Four mycangium types and four genera of ambrosia fungi suggest a complex history of fungus farming in the ambrosia beetle tribe Xyloterini.
Chase G MayersThomas C HarringtonDouglas L McnewRichard A RoeperPeter H W BiedermannHayato MasuyaCraig C BatemanPublished in: Mycologia (2020)
Ambrosia beetles farm fungal cultivars (ambrosia fungi) and carry propagules of the fungal mutualists in storage organs called mycangia, which occur in various body parts and vary greatly in size and complexity. The evolution of ambrosia fungi is closely tied to the evolution and development of the mycangia that carry them. The understudied ambrosia beetle tribe Xyloterini included lineages with uncharacterized ambrosia fungi and mycangia, which presented an opportunity to test whether developments of different mycangium types in a single ambrosia beetle lineage correspond with concomitant diversity in their fungal mutualists.
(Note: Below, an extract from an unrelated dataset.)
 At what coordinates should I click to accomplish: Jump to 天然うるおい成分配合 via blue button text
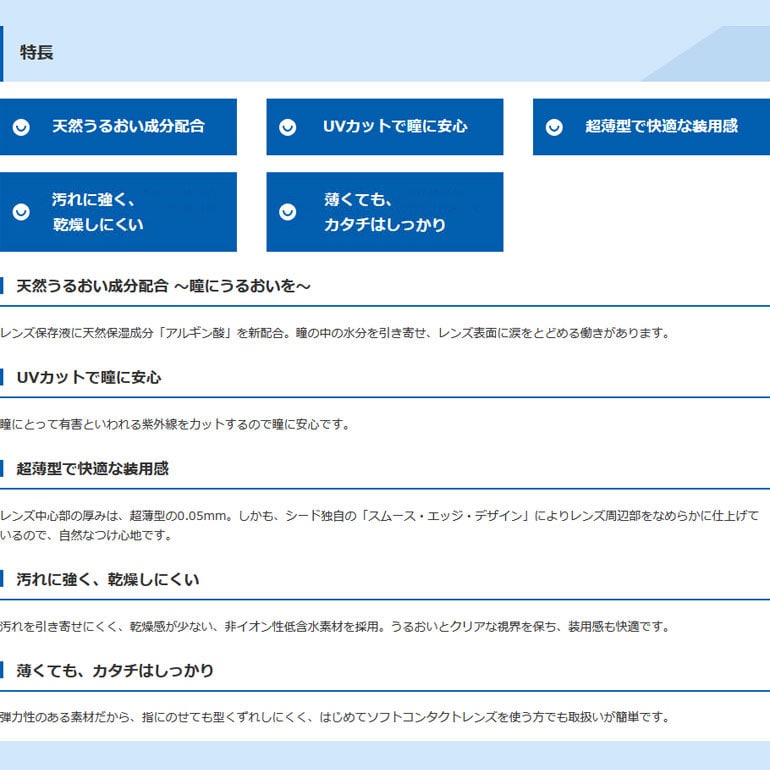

We collected representatives of all three Xyloterini genera (Trypodendron, Indocryphalus, and Xyloterinus politus) and characterized their ambrosia fungi in pure culture and by DNA sequencing. The prothoracic mycangia of seven Trypodendron species all yielded Phialophoropsis (Microascales) ambrosia fungi, including three new species, although these relationships were not all species specific. Indocryphalus mycangia are characterized for the first time in the Asian I. pubipennis. They comprise triangular prothoracic cavities substantially smaller than those of Trypodendron and unexpectedly carry an undescribed species of Toshionella (Microascales), which are otherwise ambrosia fungi of Asian Scolytoplatypus (Scolytoplatypodini). Xyloterinus politus has two different mycangia, each with a different ambrosia fungus: Raffaelea cf. canadensis RNC5 (Ophiostomatales) in oral mycangia of both sexes and Kaarikia abrahamsonii (Sordariomycetes, genus incertae sedis with affinity for Distoseptisporaceae), a new genus and species unrelated to other known ambrosia fungi, in shallow prothoracic mycangia of females. In addition to their highly adapted mycangial mutualists, Trypodendron and X. politus harbor a surprising diversity of facultative symbionts in their galleries, including Raffaelea. A diversity of ambrosia fungi and mycangia suggest multiple ancestral cultivar captures or switches in the history of tribe Xyloterini, each associated with unique adaptations in mycangium anatomy. This further supports the theory that developments of novel mycangium types are critical events in the evolution of ambrosia beetles and their coadapted fungal mutualists.